*** Material to process ***

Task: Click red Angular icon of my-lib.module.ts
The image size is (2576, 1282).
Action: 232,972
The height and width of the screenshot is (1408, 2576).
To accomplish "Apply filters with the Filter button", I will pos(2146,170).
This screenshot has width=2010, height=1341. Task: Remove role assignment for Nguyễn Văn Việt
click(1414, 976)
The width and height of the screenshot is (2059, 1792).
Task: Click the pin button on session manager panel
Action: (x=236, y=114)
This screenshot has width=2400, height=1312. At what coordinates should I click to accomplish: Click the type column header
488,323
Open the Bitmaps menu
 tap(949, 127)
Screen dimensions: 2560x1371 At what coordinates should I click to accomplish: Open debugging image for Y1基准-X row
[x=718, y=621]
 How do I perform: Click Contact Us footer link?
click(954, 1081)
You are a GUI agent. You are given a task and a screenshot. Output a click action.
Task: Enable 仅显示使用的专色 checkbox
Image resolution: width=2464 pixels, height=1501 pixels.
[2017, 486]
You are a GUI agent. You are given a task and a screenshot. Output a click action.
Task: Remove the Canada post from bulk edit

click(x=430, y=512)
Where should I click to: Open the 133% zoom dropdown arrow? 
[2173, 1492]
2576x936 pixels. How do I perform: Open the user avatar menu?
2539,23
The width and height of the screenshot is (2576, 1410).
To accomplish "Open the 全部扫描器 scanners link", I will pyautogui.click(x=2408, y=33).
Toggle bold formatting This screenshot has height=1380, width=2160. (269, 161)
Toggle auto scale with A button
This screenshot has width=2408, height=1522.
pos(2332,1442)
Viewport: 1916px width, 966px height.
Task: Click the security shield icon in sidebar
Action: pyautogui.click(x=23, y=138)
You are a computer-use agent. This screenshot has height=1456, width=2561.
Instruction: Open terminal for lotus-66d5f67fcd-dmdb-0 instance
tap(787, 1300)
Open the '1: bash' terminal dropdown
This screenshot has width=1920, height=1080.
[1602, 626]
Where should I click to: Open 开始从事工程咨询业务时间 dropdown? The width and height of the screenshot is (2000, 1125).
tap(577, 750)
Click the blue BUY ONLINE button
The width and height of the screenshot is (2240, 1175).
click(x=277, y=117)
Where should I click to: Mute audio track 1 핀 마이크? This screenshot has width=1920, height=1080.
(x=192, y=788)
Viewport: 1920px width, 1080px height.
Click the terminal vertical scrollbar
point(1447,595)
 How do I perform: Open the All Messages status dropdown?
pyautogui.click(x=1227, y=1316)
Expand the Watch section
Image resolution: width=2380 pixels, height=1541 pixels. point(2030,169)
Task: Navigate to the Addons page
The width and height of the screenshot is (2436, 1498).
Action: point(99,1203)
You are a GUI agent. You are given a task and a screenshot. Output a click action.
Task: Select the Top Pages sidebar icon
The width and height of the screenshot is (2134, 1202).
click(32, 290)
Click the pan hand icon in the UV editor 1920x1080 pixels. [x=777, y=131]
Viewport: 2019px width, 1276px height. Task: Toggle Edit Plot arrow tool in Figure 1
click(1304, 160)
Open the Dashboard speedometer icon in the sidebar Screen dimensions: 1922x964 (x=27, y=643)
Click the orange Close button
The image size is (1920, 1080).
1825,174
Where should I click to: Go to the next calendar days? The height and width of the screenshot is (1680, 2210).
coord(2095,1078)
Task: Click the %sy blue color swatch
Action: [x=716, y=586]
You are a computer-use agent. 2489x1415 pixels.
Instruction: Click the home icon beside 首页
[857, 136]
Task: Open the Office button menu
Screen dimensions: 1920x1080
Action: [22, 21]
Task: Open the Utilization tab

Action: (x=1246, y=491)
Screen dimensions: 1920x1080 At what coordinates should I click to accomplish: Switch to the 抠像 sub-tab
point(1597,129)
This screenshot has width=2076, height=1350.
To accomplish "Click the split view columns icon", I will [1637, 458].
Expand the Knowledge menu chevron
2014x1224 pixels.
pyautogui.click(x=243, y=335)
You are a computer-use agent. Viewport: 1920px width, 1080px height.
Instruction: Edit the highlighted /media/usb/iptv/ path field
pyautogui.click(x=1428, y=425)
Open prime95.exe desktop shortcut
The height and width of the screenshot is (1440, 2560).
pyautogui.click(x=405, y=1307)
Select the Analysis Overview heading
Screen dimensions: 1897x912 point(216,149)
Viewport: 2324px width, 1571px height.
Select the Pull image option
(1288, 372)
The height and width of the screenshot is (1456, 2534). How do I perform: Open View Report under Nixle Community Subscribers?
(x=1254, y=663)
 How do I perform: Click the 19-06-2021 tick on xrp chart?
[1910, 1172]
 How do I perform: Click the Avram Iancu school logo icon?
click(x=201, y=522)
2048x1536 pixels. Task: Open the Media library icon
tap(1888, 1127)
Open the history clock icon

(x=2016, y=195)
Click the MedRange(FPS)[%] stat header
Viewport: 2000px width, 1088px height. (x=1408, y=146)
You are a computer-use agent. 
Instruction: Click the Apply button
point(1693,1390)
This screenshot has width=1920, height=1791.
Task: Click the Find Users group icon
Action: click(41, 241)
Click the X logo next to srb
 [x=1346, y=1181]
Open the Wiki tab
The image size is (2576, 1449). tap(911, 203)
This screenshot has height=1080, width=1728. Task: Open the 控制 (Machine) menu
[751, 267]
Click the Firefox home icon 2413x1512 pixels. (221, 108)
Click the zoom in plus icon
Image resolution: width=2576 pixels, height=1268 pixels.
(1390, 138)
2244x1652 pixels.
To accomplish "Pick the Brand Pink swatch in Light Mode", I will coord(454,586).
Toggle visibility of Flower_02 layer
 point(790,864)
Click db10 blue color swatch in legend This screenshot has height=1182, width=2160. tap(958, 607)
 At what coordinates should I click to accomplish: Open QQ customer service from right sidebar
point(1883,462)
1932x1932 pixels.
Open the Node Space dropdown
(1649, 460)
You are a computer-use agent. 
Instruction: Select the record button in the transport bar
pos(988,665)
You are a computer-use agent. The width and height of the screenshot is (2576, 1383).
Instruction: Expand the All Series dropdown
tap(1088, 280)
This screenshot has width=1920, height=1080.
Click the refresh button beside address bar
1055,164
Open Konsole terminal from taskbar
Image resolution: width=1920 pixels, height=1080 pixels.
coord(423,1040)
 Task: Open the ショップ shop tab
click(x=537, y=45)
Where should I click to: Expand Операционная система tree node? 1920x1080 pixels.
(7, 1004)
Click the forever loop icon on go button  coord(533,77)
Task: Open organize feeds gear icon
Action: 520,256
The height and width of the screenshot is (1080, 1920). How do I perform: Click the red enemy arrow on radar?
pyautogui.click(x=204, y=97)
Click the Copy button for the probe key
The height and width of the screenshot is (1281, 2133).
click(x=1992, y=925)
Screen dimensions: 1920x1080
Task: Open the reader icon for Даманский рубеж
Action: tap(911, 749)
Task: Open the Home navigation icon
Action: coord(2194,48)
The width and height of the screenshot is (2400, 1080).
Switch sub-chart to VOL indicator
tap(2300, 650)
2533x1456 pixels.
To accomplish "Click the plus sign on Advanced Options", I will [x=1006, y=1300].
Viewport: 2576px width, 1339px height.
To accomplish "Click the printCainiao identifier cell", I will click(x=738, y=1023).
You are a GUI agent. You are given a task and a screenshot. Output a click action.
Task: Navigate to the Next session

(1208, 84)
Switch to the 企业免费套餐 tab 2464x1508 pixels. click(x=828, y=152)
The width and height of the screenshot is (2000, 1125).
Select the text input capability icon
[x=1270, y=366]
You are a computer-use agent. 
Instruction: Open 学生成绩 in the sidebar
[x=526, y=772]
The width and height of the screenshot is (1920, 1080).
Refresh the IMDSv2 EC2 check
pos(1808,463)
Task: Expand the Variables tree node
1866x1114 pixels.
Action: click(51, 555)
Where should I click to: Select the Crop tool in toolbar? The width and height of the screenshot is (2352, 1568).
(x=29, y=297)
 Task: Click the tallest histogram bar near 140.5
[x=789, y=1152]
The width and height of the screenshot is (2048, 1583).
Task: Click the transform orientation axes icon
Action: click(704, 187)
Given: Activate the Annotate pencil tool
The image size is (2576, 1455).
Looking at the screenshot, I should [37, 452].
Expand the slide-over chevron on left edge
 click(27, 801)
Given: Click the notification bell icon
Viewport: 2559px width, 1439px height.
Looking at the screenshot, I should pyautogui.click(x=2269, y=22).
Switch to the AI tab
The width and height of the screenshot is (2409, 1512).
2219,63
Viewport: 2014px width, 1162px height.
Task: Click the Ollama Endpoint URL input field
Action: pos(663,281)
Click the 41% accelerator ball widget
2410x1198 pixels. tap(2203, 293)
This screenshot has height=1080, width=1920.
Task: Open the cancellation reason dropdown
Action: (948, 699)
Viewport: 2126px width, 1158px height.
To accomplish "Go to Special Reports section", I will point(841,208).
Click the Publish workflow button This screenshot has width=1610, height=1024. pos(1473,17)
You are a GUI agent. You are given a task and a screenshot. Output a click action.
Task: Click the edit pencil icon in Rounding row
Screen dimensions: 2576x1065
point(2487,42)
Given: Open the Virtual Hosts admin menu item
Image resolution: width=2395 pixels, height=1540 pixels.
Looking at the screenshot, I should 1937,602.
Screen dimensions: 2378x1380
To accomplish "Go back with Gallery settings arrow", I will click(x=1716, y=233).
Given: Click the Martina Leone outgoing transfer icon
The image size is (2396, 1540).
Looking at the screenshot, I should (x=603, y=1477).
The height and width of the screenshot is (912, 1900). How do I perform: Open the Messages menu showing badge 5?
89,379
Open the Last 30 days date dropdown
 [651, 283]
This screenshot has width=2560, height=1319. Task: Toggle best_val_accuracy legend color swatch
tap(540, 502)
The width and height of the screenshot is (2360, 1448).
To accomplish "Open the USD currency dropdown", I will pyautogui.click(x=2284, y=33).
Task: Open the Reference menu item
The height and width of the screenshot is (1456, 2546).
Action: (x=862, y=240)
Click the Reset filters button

*** End of Material to process ***

Work to be completed: Going through the listing above, copy out every line that has the string "with".

Written response:
To accomplish "Apply filters with the Filter button", I will pos(2146,170).
Toggle auto scale with A button
To accomplish "Go back with Gallery settings arrow", I will click(x=1716, y=233).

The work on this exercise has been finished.